Chapter 7 Summary and Outlook
(4) In this thesis, only one composition of GO steel was investigated. Therefore, Al-free or Cu-free GO electrical steels (where other compositions should be the same with the current one) can be produced and investigated as a reference sample to reveal the effects of Al and Cu, and the role nitrides and sulphides play in the secondary recrystallization process.
7.2.2 HSLA steel
(1) In Chapter 6, the effects of different soaking temperatures and times during continuous annealing on the microstructure and mechanical properties were investigated. However, the effect of different heating rates was not studied. Therefore, the cold-rolled HSLA steel can be annealed with different heating rates during continuous annealing.
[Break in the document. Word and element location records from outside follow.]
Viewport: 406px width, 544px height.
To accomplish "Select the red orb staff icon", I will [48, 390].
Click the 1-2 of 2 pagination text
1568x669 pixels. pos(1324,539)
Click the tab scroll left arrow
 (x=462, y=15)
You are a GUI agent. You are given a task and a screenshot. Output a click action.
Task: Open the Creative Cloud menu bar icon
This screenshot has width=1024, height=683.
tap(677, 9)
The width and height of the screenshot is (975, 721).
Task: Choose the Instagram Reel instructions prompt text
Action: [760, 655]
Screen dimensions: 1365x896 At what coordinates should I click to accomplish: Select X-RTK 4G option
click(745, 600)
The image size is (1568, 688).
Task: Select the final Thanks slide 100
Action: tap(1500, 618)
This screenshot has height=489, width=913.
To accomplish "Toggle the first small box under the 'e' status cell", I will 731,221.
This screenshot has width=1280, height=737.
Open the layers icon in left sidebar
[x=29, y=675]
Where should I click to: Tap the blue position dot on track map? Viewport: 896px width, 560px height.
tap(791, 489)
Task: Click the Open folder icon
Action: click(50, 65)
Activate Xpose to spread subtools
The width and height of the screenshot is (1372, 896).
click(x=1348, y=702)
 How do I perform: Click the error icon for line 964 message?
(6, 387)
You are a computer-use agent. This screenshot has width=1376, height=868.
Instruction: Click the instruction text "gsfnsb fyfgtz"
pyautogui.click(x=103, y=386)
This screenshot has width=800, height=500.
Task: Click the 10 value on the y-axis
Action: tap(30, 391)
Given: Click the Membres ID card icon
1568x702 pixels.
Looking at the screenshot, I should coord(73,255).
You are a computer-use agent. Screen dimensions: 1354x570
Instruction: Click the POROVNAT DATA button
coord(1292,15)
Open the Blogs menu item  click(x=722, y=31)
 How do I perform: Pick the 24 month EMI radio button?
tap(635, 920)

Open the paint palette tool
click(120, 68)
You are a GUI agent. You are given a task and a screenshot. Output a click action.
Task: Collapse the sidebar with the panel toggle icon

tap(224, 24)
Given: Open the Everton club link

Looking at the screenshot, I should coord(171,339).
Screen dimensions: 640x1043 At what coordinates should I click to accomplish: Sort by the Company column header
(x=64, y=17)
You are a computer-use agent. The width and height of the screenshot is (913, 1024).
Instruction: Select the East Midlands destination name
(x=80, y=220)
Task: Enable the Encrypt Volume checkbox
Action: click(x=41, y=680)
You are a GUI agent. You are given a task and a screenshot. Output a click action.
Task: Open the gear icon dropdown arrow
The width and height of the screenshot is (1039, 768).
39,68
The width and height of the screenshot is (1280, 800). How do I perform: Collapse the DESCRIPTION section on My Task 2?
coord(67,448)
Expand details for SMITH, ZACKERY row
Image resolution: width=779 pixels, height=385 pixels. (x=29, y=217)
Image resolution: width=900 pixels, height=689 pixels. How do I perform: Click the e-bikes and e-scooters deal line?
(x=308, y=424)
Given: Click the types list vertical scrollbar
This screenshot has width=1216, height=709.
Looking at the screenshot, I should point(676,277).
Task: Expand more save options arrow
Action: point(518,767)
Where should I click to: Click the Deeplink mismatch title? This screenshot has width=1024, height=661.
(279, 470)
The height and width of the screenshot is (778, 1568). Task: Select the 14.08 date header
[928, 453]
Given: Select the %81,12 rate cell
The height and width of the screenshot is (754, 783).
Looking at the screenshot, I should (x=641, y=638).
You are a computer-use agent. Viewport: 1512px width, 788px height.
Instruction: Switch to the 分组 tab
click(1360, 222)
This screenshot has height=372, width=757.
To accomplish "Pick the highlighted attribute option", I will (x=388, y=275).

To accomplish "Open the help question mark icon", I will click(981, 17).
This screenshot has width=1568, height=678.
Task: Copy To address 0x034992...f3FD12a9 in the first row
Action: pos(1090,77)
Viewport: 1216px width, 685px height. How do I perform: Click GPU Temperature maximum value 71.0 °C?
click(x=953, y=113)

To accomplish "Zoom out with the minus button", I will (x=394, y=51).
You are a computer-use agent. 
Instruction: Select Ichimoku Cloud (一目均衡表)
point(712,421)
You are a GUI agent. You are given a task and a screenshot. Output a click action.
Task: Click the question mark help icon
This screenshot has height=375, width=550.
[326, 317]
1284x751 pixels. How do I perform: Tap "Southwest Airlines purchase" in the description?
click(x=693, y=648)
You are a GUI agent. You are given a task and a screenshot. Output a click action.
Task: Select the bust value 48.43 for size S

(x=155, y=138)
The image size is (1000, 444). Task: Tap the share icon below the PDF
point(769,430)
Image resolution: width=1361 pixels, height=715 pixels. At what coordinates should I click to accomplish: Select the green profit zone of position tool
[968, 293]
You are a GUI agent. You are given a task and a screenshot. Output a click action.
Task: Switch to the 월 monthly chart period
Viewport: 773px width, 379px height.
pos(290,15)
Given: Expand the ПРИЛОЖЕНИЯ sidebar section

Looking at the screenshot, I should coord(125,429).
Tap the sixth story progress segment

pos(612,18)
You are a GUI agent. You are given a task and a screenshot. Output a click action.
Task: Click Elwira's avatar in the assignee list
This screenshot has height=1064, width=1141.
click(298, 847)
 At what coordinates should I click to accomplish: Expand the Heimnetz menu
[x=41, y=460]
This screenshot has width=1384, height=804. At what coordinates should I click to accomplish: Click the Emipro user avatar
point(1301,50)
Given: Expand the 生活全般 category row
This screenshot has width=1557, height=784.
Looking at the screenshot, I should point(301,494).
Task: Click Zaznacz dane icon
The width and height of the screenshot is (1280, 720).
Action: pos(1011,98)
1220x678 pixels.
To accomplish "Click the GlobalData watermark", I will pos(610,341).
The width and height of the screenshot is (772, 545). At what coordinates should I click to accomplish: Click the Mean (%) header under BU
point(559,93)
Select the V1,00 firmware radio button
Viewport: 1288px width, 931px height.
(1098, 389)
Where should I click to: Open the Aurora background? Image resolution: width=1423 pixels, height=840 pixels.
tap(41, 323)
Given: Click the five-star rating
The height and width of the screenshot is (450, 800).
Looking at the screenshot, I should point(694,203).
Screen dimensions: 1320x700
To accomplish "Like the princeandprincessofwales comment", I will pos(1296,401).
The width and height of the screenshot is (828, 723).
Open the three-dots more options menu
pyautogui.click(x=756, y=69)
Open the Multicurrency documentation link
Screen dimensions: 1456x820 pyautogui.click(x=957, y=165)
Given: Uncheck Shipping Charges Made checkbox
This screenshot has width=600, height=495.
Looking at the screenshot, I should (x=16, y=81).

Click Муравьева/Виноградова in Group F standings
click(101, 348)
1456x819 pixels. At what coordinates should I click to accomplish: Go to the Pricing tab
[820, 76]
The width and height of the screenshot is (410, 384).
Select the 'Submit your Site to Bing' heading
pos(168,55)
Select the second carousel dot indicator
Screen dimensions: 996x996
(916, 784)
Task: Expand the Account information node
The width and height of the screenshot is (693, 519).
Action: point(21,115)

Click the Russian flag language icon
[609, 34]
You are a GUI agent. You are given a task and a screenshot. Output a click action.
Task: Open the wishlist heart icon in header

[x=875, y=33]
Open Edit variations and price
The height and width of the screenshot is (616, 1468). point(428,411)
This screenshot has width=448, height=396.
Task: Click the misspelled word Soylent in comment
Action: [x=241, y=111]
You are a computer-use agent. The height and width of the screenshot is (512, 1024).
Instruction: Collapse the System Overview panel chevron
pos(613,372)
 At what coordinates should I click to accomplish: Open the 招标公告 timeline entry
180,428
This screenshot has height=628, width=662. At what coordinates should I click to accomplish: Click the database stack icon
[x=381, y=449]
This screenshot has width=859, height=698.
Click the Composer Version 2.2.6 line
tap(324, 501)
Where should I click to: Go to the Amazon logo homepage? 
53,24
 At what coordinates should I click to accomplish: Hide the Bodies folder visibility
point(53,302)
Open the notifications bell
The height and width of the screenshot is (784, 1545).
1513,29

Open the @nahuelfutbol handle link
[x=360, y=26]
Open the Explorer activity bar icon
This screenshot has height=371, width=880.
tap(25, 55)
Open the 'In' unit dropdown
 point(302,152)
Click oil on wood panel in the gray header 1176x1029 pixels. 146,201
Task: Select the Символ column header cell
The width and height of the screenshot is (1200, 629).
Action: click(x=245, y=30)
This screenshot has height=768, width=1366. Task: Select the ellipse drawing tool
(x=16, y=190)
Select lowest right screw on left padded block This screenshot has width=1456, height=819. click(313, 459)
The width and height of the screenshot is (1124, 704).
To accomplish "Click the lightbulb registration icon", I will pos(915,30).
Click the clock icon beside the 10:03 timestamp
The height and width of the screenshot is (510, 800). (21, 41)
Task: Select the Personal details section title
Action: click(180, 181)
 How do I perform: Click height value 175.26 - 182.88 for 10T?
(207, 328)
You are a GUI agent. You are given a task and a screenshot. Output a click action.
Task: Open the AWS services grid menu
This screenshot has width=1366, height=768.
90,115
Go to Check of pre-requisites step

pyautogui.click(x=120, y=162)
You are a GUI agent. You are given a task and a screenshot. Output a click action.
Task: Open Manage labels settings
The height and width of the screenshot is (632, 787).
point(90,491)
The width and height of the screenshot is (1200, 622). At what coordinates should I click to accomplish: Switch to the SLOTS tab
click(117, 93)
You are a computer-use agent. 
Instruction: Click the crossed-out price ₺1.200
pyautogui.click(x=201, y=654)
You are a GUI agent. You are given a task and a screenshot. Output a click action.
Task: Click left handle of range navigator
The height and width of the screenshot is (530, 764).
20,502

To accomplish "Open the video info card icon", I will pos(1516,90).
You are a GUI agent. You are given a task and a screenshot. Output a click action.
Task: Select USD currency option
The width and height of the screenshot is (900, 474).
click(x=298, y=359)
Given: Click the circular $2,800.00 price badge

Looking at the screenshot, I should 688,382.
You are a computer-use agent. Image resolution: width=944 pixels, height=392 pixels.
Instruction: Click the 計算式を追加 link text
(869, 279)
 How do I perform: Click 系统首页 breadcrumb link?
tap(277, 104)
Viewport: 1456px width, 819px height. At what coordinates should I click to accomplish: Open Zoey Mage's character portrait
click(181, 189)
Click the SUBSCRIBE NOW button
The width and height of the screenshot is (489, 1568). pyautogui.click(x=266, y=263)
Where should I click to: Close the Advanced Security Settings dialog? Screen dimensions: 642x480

(2) Recrystallization affects precipitation behavior. Therefore, hot rolled HSLA steel (with same composition) can be annealed using the same annealing route to compare the precipitation behavior with the cold rolled HSLA steel studied in the present thesis. (3) Different cold reductions lead to different recrystallization behavior, and hence
influence the precipitation behavior and the final mechanical properties. Therefore, the HSLA steel can be cold rolled with different amounts of reduction and annealed using the same annealing route to investigate the effect the degree of deformation has on the precipitation behavior.
(4) Current precipitation models are valid for binary precipitates or ternary carbonitrides. New precipitation model for ternary precipitates (like (Ti,V)C) can be developed to simulate the evolution of precipitate size, composition and volume fraction. The influence of dislocations and grain boundaries on precipitate nucleation and growth must be considered.
(5) The steel studied in this thesis contains both Ti and V. The individual effect of Ti and V is unclear since reference samples are lacking. Therefore, steels with different Ti and V concentrations (such as Ti-free or V-free) can be designed and investigated to reveal the individual effect of Ti and V on precipitation behavior and recrystallization behavior.